(What is expected): The entries should be restated word for word.

[Opening Entries supplied section]

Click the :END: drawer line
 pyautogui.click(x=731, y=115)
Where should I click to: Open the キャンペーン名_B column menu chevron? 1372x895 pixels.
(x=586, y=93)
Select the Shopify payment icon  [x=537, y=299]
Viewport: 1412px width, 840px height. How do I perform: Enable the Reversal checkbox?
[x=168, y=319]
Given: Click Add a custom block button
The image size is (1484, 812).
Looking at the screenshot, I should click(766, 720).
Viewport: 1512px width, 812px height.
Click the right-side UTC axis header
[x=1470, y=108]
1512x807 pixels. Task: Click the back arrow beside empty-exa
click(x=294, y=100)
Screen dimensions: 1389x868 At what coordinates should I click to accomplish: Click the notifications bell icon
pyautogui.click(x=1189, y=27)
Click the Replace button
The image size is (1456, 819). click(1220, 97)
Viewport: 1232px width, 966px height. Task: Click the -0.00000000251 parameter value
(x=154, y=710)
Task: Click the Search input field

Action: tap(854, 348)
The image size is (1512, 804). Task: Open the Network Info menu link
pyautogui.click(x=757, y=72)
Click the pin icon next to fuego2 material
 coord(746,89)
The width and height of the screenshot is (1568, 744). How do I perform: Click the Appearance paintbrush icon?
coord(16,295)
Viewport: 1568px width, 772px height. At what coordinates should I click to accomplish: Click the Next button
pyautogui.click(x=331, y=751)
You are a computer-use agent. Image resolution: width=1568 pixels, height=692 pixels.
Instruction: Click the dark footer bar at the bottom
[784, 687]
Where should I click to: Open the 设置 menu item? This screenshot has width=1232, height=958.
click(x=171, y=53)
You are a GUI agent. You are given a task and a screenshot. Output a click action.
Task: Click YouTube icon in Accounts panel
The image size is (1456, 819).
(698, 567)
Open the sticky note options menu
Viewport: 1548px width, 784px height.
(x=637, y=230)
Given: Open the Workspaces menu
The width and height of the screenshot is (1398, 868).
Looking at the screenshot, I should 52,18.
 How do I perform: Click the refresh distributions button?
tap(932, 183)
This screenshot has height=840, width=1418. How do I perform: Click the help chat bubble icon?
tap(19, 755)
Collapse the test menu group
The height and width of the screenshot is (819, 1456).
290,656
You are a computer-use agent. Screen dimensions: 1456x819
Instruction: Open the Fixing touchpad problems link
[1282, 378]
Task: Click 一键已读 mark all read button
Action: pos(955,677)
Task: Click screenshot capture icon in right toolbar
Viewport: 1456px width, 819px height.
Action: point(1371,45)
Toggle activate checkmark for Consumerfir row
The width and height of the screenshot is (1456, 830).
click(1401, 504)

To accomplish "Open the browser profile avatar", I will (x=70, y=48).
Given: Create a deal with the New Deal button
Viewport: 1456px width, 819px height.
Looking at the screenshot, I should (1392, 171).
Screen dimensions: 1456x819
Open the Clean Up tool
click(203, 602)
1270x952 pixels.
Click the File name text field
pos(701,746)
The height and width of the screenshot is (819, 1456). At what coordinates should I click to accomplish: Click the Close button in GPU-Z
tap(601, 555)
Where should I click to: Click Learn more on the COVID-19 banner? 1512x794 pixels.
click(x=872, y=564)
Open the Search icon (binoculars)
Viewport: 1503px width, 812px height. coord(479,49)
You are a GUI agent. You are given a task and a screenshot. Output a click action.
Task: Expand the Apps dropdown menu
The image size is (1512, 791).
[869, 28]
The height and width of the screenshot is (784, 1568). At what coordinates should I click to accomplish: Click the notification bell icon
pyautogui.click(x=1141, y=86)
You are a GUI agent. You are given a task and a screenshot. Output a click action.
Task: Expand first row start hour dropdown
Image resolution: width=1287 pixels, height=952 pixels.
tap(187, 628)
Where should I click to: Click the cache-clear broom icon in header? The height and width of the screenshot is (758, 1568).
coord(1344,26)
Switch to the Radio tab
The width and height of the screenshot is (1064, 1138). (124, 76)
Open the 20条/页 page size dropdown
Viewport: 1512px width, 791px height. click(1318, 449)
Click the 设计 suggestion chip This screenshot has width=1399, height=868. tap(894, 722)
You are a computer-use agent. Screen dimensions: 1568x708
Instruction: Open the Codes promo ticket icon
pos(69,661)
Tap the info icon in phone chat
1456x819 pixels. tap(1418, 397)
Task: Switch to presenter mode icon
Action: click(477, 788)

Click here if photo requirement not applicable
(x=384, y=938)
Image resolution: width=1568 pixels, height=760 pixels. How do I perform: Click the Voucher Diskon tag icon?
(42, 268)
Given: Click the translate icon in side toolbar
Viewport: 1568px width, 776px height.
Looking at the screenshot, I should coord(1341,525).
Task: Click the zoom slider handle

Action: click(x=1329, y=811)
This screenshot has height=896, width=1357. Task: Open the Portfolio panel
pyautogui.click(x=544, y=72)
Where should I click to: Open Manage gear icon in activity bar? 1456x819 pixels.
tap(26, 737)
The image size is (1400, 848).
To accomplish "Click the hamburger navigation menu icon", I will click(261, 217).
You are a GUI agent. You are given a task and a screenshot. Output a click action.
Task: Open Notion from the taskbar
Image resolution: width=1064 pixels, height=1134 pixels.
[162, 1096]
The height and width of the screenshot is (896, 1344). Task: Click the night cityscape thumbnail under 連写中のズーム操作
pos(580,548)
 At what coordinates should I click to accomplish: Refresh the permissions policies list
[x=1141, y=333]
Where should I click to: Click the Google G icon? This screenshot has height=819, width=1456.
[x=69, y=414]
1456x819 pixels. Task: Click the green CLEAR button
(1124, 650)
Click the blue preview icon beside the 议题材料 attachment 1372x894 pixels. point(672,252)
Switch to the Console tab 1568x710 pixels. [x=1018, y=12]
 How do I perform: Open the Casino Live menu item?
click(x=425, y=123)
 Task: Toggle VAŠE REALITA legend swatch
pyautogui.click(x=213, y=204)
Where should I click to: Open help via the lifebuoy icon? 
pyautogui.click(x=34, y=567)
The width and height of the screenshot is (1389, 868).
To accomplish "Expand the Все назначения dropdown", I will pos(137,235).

[Closing Entries supplied section]

(Result of the exercise):
Click the :END: drawer line
 pyautogui.click(x=731, y=115)
Where should I click to: Open the キャンペーン名_B column menu chevron? 1372x895 pixels.
(x=586, y=93)
Select the Shopify payment icon  [x=537, y=299]
Viewport: 1412px width, 840px height. How do I perform: Enable the Reversal checkbox?
[x=168, y=319]
Given: Click Add a custom block button
The image size is (1484, 812).
Looking at the screenshot, I should click(766, 720).
Viewport: 1512px width, 812px height.
Click the right-side UTC axis header
[x=1470, y=108]
1512x807 pixels. Task: Click the back arrow beside empty-exa
click(x=294, y=100)
Screen dimensions: 1389x868 At what coordinates should I click to accomplish: Click the notifications bell icon
pyautogui.click(x=1189, y=27)
Click the Replace button
The image size is (1456, 819). click(1220, 97)
Viewport: 1232px width, 966px height. Task: Click the -0.00000000251 parameter value
(x=154, y=710)
Task: Click the Search input field

Action: tap(854, 348)
The image size is (1512, 804). Task: Open the Network Info menu link
pyautogui.click(x=757, y=72)
Click the pin icon next to fuego2 material
 coord(746,89)
The width and height of the screenshot is (1568, 744). How do I perform: Click the Appearance paintbrush icon?
coord(16,295)
Viewport: 1568px width, 772px height. At what coordinates should I click to accomplish: Click the Next button
pyautogui.click(x=331, y=751)
You are a computer-use agent. Image resolution: width=1568 pixels, height=692 pixels.
Instruction: Click the dark footer bar at the bottom
[784, 687]
Where should I click to: Open the 设置 menu item? This screenshot has width=1232, height=958.
click(x=171, y=53)
You are a GUI agent. You are given a task and a screenshot. Output a click action.
Task: Click YouTube icon in Accounts panel
The image size is (1456, 819).
(698, 567)
Open the sticky note options menu
Viewport: 1548px width, 784px height.
(x=637, y=230)
Given: Open the Workspaces menu
The width and height of the screenshot is (1398, 868).
Looking at the screenshot, I should 52,18.
 How do I perform: Click the refresh distributions button?
tap(932, 183)
This screenshot has height=840, width=1418. How do I perform: Click the help chat bubble icon?
tap(19, 755)
Collapse the test menu group
The height and width of the screenshot is (819, 1456).
290,656
You are a computer-use agent. Screen dimensions: 1456x819
Instruction: Open the Fixing touchpad problems link
[1282, 378]
Task: Click 一键已读 mark all read button
Action: pos(955,677)
Task: Click screenshot capture icon in right toolbar
Viewport: 1456px width, 819px height.
Action: point(1371,45)
Toggle activate checkmark for Consumerfir row
The width and height of the screenshot is (1456, 830).
click(1401, 504)

To accomplish "Open the browser profile avatar", I will (x=70, y=48).
Given: Create a deal with the New Deal button
Viewport: 1456px width, 819px height.
Looking at the screenshot, I should (1392, 171).
Screen dimensions: 1456x819
Open the Clean Up tool
click(203, 602)
1270x952 pixels.
Click the File name text field
pos(701,746)
The height and width of the screenshot is (819, 1456). At what coordinates should I click to accomplish: Click the Close button in GPU-Z
tap(601, 555)
Where should I click to: Click Learn more on the COVID-19 banner? 1512x794 pixels.
click(x=872, y=564)
Open the Search icon (binoculars)
Viewport: 1503px width, 812px height. coord(479,49)
You are a GUI agent. You are given a task and a screenshot. Output a click action.
Task: Expand the Apps dropdown menu
The image size is (1512, 791).
[869, 28]
The height and width of the screenshot is (784, 1568). At what coordinates should I click to accomplish: Click the notification bell icon
pyautogui.click(x=1141, y=86)
You are a GUI agent. You are given a task and a screenshot. Output a click action.
Task: Expand first row start hour dropdown
Image resolution: width=1287 pixels, height=952 pixels.
tap(187, 628)
Where should I click to: Click the cache-clear broom icon in header? The height and width of the screenshot is (758, 1568).
coord(1344,26)
Switch to the Radio tab
The width and height of the screenshot is (1064, 1138). (124, 76)
Open the 20条/页 page size dropdown
Viewport: 1512px width, 791px height. click(1318, 449)
Click the 设计 suggestion chip This screenshot has width=1399, height=868. tap(894, 722)
You are a computer-use agent. Screen dimensions: 1568x708
Instruction: Open the Codes promo ticket icon
pos(69,661)
Tap the info icon in phone chat
1456x819 pixels. tap(1418, 397)
Task: Switch to presenter mode icon
Action: click(477, 788)

Click here if photo requirement not applicable
(x=384, y=938)
Image resolution: width=1568 pixels, height=760 pixels. How do I perform: Click the Voucher Diskon tag icon?
(42, 268)
Given: Click the translate icon in side toolbar
Viewport: 1568px width, 776px height.
Looking at the screenshot, I should coord(1341,525).
Task: Click the zoom slider handle

Action: click(x=1329, y=811)
This screenshot has height=896, width=1357. Task: Open the Portfolio panel
pyautogui.click(x=544, y=72)
Where should I click to: Open Manage gear icon in activity bar? 1456x819 pixels.
tap(26, 737)
The image size is (1400, 848).
To accomplish "Click the hamburger navigation menu icon", I will click(261, 217).
You are a GUI agent. You are given a task and a screenshot. Output a click action.
Task: Open Notion from the taskbar
Image resolution: width=1064 pixels, height=1134 pixels.
[162, 1096]
The height and width of the screenshot is (896, 1344). Task: Click the night cityscape thumbnail under 連写中のズーム操作
pos(580,548)
 At what coordinates should I click to accomplish: Refresh the permissions policies list
[x=1141, y=333]
Where should I click to: Click the Google G icon? This screenshot has height=819, width=1456.
[x=69, y=414]
1456x819 pixels. Task: Click the green CLEAR button
(1124, 650)
Click the blue preview icon beside the 议题材料 attachment 1372x894 pixels. point(672,252)
Switch to the Console tab 1568x710 pixels. [x=1018, y=12]
 How do I perform: Open the Casino Live menu item?
click(x=425, y=123)
 Task: Toggle VAŠE REALITA legend swatch
pyautogui.click(x=213, y=204)
Where should I click to: Open help via the lifebuoy icon? 
pyautogui.click(x=34, y=567)
The width and height of the screenshot is (1389, 868).
To accomplish "Expand the Все назначения dropdown", I will pos(137,235).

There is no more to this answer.